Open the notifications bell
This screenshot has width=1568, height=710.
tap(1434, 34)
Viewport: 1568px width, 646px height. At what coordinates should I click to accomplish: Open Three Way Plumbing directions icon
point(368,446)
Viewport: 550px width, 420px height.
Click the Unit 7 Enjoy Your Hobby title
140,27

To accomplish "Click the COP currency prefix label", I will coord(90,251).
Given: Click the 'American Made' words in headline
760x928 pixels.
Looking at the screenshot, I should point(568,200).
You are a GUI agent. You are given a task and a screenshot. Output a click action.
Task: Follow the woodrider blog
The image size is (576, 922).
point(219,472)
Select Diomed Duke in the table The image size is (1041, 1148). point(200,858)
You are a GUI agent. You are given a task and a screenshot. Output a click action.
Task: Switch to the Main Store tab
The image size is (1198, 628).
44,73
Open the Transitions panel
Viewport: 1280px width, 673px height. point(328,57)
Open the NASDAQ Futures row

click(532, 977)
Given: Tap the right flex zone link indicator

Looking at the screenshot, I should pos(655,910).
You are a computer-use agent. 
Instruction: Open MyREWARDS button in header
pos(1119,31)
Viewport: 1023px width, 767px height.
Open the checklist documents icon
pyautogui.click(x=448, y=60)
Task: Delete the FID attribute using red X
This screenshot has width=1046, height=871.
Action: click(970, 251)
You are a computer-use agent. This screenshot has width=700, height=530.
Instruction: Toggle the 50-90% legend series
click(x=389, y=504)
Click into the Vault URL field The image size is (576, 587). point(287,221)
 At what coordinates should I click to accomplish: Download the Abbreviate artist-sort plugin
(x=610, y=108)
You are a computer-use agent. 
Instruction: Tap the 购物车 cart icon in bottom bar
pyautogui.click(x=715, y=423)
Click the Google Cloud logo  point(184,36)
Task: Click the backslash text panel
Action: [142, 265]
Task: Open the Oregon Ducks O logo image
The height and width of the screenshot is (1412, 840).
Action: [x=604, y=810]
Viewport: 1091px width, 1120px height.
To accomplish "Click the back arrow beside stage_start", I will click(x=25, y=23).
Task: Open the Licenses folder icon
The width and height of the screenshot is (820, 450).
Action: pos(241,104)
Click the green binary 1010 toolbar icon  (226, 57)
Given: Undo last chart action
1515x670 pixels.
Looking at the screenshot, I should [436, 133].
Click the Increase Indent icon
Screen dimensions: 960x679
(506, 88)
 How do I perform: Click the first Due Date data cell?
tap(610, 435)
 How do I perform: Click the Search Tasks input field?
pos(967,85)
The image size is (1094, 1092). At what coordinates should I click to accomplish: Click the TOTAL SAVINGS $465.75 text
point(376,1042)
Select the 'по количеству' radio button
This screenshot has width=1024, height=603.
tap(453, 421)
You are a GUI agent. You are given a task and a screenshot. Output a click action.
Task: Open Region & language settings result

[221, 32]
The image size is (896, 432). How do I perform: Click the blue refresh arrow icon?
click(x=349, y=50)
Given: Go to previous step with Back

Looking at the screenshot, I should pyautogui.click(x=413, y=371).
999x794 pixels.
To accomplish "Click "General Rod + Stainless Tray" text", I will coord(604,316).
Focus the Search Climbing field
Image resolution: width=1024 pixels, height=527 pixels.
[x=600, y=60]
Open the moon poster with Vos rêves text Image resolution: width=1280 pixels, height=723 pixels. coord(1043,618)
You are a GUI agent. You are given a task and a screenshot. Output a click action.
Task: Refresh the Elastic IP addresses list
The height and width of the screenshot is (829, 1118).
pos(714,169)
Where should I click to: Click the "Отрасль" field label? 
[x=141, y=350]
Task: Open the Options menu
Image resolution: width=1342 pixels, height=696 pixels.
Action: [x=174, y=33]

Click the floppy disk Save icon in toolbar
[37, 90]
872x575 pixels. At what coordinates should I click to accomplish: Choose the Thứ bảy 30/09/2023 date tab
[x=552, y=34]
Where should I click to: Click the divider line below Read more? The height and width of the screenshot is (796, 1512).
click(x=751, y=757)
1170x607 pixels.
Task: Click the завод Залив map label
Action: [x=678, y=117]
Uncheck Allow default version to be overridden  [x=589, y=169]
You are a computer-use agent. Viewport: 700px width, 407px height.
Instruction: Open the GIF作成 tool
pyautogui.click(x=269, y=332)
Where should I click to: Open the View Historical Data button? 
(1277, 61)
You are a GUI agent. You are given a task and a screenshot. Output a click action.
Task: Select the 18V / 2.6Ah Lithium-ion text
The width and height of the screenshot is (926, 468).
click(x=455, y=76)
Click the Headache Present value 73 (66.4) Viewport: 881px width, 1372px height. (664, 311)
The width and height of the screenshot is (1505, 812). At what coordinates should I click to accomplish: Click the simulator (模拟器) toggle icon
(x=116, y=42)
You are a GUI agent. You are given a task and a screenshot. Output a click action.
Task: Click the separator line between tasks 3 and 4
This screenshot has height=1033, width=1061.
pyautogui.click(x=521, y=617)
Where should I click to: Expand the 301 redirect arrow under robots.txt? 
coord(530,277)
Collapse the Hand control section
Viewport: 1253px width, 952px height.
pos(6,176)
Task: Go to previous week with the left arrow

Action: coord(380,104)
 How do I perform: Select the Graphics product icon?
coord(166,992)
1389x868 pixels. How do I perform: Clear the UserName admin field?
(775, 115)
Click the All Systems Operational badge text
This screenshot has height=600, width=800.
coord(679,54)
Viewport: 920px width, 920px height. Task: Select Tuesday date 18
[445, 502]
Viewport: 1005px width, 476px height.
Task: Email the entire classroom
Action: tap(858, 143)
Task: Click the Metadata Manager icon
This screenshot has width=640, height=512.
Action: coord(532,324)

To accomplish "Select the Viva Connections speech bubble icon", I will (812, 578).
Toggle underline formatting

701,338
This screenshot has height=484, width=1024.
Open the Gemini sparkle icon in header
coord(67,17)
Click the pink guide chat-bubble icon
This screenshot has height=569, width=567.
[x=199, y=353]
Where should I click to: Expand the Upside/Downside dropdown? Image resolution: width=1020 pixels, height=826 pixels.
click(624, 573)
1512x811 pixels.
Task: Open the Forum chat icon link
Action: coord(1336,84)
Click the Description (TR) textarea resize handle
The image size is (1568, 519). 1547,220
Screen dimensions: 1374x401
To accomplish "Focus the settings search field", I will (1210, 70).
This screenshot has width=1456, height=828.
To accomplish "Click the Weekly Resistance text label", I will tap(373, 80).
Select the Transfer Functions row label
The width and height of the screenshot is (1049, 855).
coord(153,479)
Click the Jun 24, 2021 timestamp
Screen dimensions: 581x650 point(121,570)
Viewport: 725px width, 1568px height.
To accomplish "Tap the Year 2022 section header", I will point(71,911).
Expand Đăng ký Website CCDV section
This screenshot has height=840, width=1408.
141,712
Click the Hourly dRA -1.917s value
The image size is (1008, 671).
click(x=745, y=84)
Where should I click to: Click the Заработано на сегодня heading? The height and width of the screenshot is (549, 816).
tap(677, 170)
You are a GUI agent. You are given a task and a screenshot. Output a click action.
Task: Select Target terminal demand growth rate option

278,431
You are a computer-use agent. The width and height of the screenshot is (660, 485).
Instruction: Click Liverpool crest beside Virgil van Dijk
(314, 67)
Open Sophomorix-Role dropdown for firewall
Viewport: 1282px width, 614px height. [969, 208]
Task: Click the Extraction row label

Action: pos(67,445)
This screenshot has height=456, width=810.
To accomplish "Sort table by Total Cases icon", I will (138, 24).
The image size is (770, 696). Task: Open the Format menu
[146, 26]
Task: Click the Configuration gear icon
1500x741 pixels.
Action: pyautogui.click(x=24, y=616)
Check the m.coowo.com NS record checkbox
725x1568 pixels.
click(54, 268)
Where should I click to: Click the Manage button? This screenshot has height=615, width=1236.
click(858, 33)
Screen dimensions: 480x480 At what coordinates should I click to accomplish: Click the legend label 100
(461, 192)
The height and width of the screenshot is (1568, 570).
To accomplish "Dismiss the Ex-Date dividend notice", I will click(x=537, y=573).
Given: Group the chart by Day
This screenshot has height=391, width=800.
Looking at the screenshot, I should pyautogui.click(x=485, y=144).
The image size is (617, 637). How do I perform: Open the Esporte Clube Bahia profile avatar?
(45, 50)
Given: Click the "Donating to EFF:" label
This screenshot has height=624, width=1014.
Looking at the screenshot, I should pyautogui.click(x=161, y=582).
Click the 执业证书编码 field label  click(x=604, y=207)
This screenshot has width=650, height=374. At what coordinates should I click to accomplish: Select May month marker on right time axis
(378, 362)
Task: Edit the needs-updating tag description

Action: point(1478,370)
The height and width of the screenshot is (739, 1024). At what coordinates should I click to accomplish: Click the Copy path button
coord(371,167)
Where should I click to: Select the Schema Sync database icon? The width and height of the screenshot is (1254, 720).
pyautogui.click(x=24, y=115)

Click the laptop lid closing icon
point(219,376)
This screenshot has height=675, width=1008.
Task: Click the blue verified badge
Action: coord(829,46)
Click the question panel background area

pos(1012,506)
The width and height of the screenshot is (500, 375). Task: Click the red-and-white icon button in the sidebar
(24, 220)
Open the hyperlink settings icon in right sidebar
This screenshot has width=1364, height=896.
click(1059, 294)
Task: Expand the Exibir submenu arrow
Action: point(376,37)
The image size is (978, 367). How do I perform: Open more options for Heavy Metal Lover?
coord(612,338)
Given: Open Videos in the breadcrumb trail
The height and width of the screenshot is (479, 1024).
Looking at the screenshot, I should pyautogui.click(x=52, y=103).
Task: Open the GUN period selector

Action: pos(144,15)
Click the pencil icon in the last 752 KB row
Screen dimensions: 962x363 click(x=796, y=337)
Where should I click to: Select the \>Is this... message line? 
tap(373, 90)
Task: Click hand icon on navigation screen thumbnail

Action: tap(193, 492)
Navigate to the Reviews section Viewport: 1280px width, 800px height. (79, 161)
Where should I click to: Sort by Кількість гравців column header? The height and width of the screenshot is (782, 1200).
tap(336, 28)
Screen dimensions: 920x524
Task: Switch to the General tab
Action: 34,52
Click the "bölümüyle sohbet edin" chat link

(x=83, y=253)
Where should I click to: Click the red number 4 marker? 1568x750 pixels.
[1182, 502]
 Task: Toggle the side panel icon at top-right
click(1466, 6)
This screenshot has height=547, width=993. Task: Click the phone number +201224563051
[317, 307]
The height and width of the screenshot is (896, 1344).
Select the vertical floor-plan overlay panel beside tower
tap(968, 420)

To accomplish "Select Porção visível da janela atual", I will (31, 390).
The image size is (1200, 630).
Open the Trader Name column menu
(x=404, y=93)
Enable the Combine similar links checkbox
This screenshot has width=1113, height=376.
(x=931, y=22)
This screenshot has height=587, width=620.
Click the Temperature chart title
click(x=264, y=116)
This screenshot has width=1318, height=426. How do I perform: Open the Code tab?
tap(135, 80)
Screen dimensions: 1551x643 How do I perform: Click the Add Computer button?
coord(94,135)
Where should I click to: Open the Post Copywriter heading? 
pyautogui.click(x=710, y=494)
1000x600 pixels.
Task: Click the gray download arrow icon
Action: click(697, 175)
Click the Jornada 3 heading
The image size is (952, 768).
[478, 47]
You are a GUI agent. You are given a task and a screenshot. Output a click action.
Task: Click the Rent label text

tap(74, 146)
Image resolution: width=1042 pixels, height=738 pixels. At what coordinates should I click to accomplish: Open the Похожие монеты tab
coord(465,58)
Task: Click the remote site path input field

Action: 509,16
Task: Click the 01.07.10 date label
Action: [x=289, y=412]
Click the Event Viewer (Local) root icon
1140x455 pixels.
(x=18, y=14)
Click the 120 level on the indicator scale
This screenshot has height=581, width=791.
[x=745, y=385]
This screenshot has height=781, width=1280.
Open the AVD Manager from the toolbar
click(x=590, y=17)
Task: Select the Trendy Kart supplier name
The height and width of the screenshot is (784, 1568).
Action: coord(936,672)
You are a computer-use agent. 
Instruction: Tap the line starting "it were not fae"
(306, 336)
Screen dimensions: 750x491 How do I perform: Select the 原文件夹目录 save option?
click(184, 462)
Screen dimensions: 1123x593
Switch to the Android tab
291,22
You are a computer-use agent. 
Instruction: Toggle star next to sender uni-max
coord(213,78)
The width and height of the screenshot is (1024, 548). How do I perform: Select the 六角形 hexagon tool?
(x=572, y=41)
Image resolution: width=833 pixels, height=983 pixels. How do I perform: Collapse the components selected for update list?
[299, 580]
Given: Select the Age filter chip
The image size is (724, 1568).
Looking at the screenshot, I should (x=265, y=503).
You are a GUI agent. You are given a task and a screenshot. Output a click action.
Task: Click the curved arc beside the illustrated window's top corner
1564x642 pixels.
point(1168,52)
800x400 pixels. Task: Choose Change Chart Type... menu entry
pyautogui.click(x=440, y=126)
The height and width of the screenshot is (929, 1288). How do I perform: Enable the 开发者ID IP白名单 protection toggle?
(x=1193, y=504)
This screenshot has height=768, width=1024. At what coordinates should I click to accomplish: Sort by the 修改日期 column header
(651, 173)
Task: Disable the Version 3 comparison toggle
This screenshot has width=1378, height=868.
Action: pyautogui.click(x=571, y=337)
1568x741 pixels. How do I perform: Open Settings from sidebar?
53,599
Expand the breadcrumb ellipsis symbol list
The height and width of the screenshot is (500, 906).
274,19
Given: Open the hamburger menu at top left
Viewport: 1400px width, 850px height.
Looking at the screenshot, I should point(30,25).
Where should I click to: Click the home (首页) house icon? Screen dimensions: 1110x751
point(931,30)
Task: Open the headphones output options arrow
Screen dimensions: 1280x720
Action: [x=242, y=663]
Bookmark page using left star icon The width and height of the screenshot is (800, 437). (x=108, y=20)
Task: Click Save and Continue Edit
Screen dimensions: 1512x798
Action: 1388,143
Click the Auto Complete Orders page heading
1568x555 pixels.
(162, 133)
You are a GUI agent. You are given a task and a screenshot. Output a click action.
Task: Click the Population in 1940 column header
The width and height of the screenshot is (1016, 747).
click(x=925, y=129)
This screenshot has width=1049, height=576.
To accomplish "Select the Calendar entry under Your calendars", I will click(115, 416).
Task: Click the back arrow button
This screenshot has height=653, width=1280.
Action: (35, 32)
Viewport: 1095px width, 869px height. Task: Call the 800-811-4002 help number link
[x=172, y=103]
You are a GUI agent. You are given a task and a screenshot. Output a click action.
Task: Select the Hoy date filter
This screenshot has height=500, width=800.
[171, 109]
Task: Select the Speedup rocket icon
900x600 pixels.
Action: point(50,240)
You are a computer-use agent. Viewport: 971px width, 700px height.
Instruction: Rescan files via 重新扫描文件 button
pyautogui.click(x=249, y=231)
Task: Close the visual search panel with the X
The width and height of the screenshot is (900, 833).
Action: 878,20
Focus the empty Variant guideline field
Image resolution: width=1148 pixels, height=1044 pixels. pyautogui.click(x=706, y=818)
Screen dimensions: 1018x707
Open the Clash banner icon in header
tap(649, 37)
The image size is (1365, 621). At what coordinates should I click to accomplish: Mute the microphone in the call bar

+ + + + +

◆ **Task objective**: Which lines of the listing contain the string "using"? Copy each of them.

◆ **Answer section**:
Task: Delete the FID attribute using red X
Bookmark page using left star icon The width and height of the screenshot is (800, 437). (x=108, y=20)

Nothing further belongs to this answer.